TASK PROMPT: Using the word "height" as the filter, copy each matching line from the records.
Start of DATA FOR ANALYSIS
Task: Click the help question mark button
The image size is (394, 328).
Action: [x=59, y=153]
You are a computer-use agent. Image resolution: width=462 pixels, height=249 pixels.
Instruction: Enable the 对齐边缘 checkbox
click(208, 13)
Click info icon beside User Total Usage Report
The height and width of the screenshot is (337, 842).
End of DATA FOR ANALYSIS
ANSWER BOX:
You are a computer-use agent. Image resolution: width=462 pixels, height=249 pixels.
The height and width of the screenshot is (337, 842).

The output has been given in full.